Une fois de plus, ces événements ont ouvert une crise opposant institutionnellement l’armée et le gouvernement, tandis que le Président de la République et la Cour constitutionnelle se retrouvaient dans un position d’arbitre. Toutefois, ces arbitres sont loin d’être neutres. En dépit de tensions politiques, accrues de surcroît par l’arrestation (et la libération un jour plus tard…), à la fin du mois de juin, de l’auteur présumé du plan, le Colonel Dursun Çiçek (photo), le président Abdullah Gül a finalement promulgué la loi réformant la justice militaire, en rappelant qu’elle allait de toute façon dans le sens des standards exigés pour pouvoir entrer dans l’UE, mais il a demandé au parti majoritaire de prendre des mesures pour rassurer les militaires et clarifier la portée du texte. C’est paradoxalement un dur de l’AKP, le vice-premier ministre Bülent Arınç (ex-président de l’Assemblée nationale) qui a été chargé de dire que le message présidentiel avait été reçu par le gouvernement et que le Parlement voterai bientôt, s’il y a lieu, des mesures destinées à calmer les inquiétudes de l’armée. Comme on devait s’y attendre, le 13 juillet 2009, le CHP a déposé un recours pour faire annuler le texte de loi réformant la justice militaire, par la Cour constitutionnelle, qui est à nouveau dans une position particulièrement délicate. Par rapport aux conflits similaires des dernières années, notamment ceux de l’an passé (révision de la Constitution levant l’interdiction du voile ou procédure visant l’interdiction de l’AKP), cette Cour se trouve aujourd’hui dans une situation beaucoup plus difficile, non seulement parce que les positions de l’establishment politico-militaire dans le système se sont encore affaiblies mais aussi parce qu’une enquête judiciaire met en cause l’impartialité de son vice-président et maillon-clef, Osman Paksüt.

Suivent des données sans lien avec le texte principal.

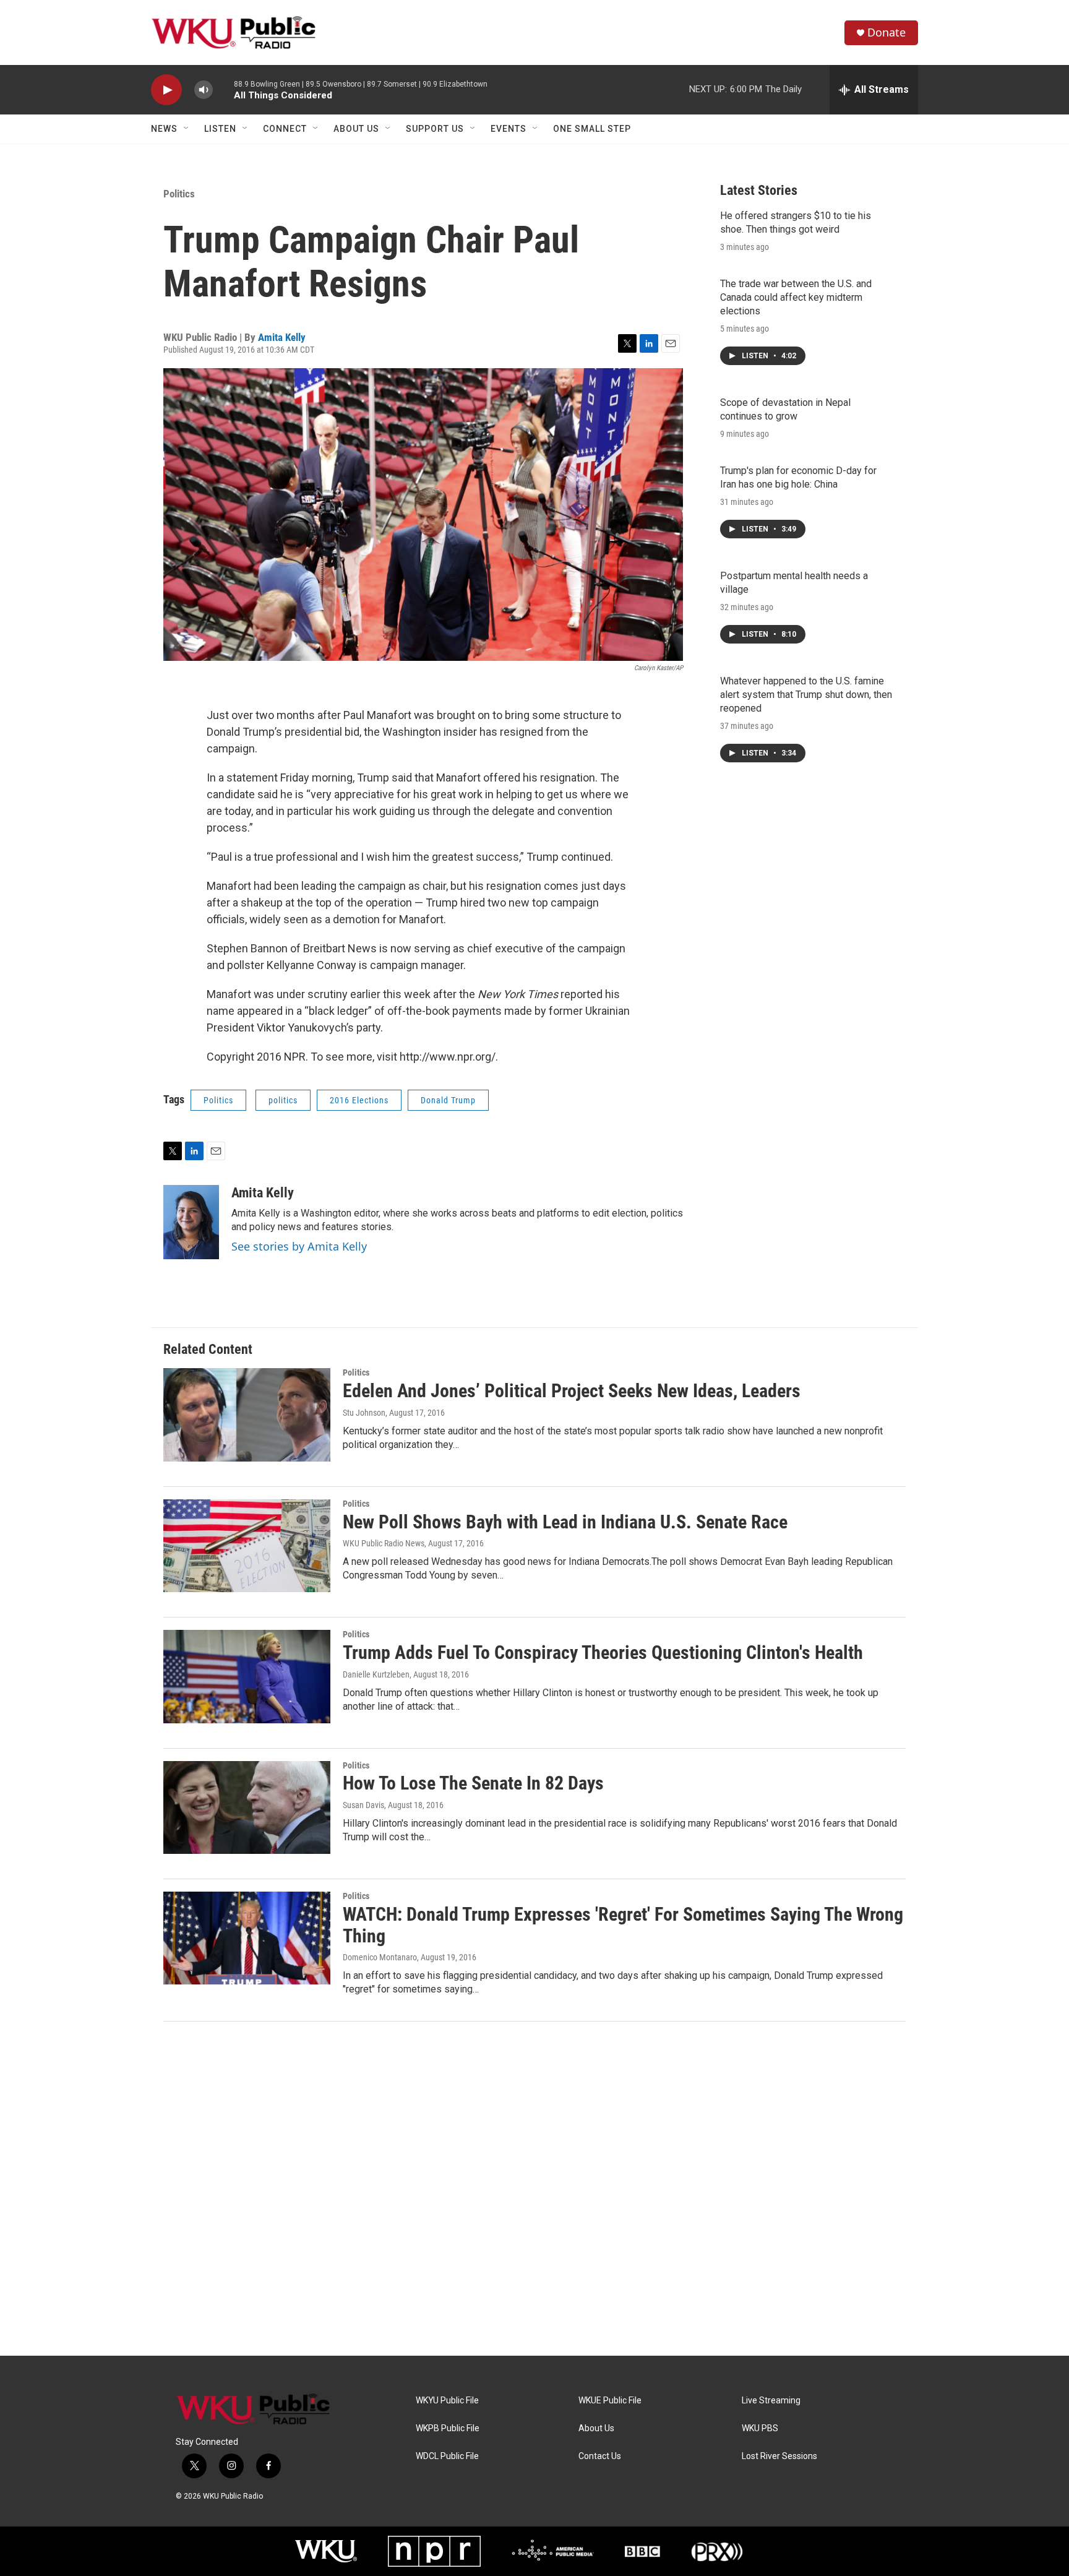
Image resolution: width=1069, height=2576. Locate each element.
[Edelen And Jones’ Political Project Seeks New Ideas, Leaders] (246, 1414)
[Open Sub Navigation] (187, 129)
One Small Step (592, 129)
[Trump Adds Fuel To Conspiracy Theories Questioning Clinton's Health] (246, 1676)
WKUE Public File (610, 2400)
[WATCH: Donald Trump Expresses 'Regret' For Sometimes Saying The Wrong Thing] (246, 1938)
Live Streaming (771, 2400)
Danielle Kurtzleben (376, 1674)
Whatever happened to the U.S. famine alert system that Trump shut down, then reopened (806, 694)
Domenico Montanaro (380, 1957)
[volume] (203, 90)
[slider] (223, 89)
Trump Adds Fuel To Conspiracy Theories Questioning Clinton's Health (603, 1652)
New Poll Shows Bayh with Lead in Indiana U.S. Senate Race (565, 1522)
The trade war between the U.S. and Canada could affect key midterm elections (796, 297)
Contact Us (599, 2456)
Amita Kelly (282, 337)
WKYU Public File (447, 2400)
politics (283, 1100)
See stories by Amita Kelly (299, 1246)
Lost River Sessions (779, 2456)
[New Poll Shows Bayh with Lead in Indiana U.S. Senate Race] (246, 1545)
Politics (179, 193)
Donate (886, 32)
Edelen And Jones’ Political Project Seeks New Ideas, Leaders (572, 1391)
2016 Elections (359, 1100)
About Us (356, 129)
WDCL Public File (447, 2456)
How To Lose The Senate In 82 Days (473, 1783)
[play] (166, 90)
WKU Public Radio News (383, 1543)
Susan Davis (363, 1805)
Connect (285, 129)
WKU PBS (760, 2428)
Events (508, 129)
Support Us (435, 129)
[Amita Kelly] (191, 1222)
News (164, 129)
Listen (220, 129)
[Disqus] (534, 2188)
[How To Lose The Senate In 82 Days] (246, 1807)
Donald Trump (448, 1100)
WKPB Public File (447, 2428)
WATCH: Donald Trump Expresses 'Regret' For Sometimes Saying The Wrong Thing (623, 1925)
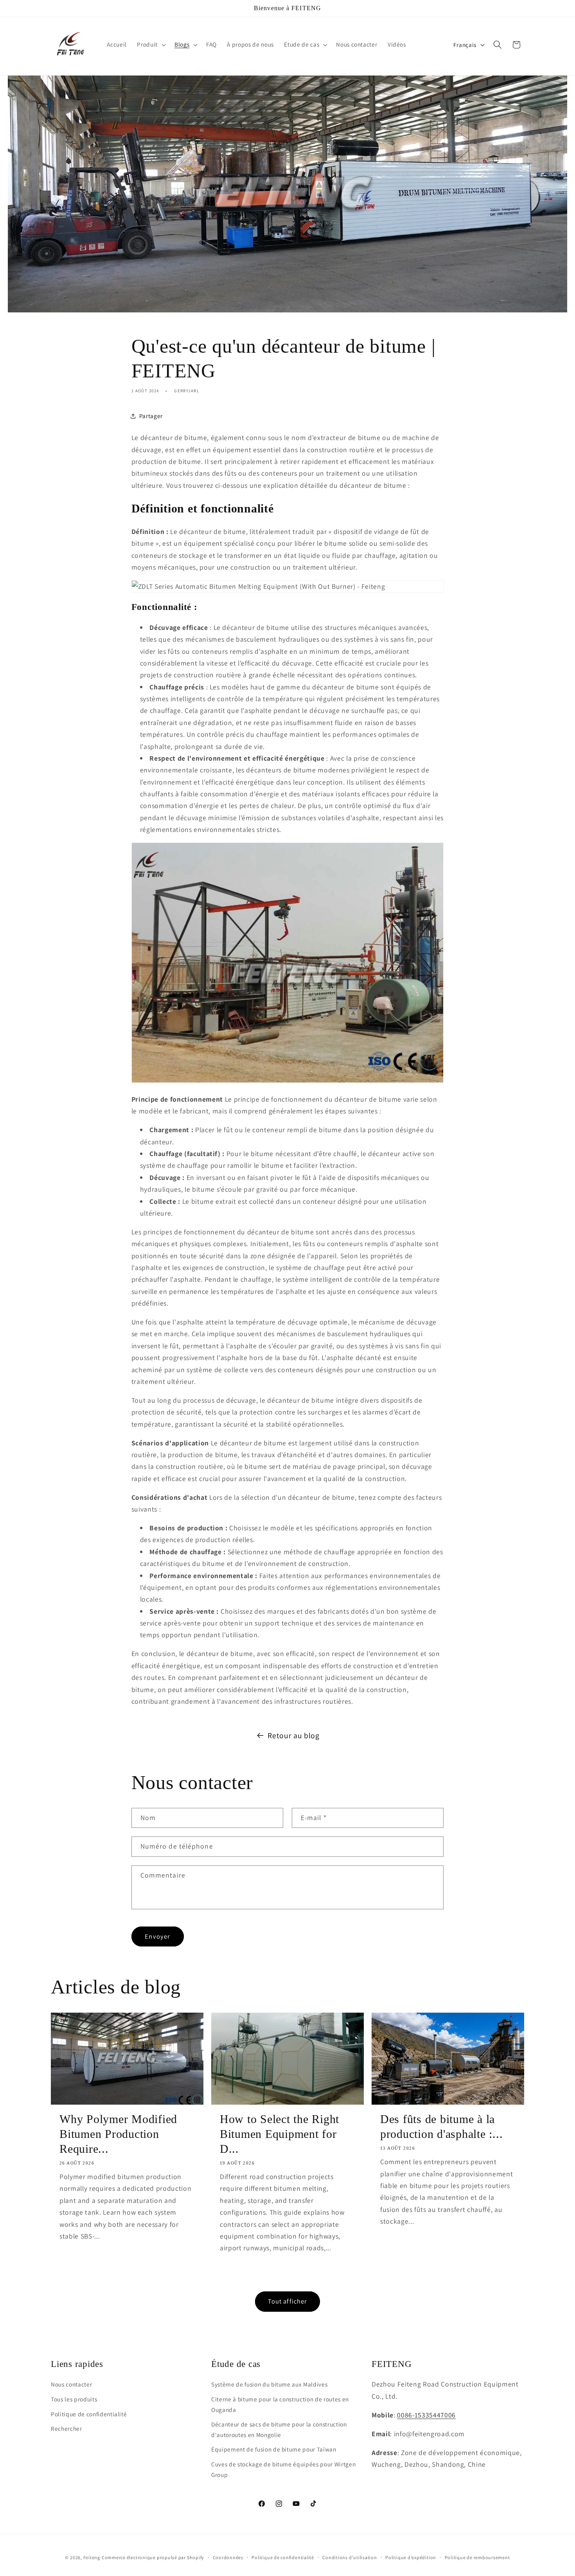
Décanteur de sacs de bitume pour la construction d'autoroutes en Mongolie (279, 2429)
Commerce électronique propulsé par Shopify (153, 2557)
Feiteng (91, 2557)
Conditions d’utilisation (349, 2557)
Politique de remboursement (477, 2557)
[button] (150, 45)
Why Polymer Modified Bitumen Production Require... (118, 2133)
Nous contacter (71, 2384)
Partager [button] (151, 416)
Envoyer (157, 1936)
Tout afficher (287, 2301)
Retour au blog (293, 1735)
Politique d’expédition (410, 2557)
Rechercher (66, 2428)
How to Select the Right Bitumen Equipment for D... (279, 2133)
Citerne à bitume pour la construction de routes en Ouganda (280, 2404)
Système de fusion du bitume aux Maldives (269, 2384)
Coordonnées (228, 2557)
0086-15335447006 (426, 2414)
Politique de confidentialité (89, 2414)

Plus généralement, en réalité, cette crise s’inscrit dans la grande mutation qui concerne au premier chef le devenir du pouvoir judiciaire en Turquie. Lancé l’année dernière par les effets conjugués de l’affaire «Ergenekon» et des crises afférentes qu’ont constituées la réforme constitutionnelle sur le port du voile et la procédure visant à l’interdiction de l’AKP, le débat sur le statut des juges est devenu la grande affaire de la vie politique turque. Dans la mesure où les crises survenues depuis 2007, ont montré qu’au plus haut niveau (Cour constitutionnelle, Conseil d’Etat, Cour de cassation…), la situation restait verrouillée, c’est à la base que la justice a commencé à changer. La nomination de procureurs entreprenants sur des affaires sensibles (Ergenekon, puits de la mort…) ont permis de malmener certain des tabous et mauvaises habitudes sur lesquels repose l’Etat turc. Mais ce mouvement a révélé aussi les divisions internes du pouvoir judiciaire et les imperfections de son fonctionnement eu égard au respect des principes fondamentaux d’un État de droit. Le report hier par le Conseil supérieur des juges et des procureurs (HSYK – «Hakımler ve Savcılar Yüksek Kurulu») de la publication de la liste des nominations et mouvements de carrière dans la justice, comme d’ailleurs la polémique qui vient de s’ouvrir entre le ministre de la justice et le président de la Cour de cassation, montrent bien l’intensité et l’importance de ce débat, qui va sans doute se poursuivre et donner lieu à de nouveaux conflits dans les semaines qui viennent.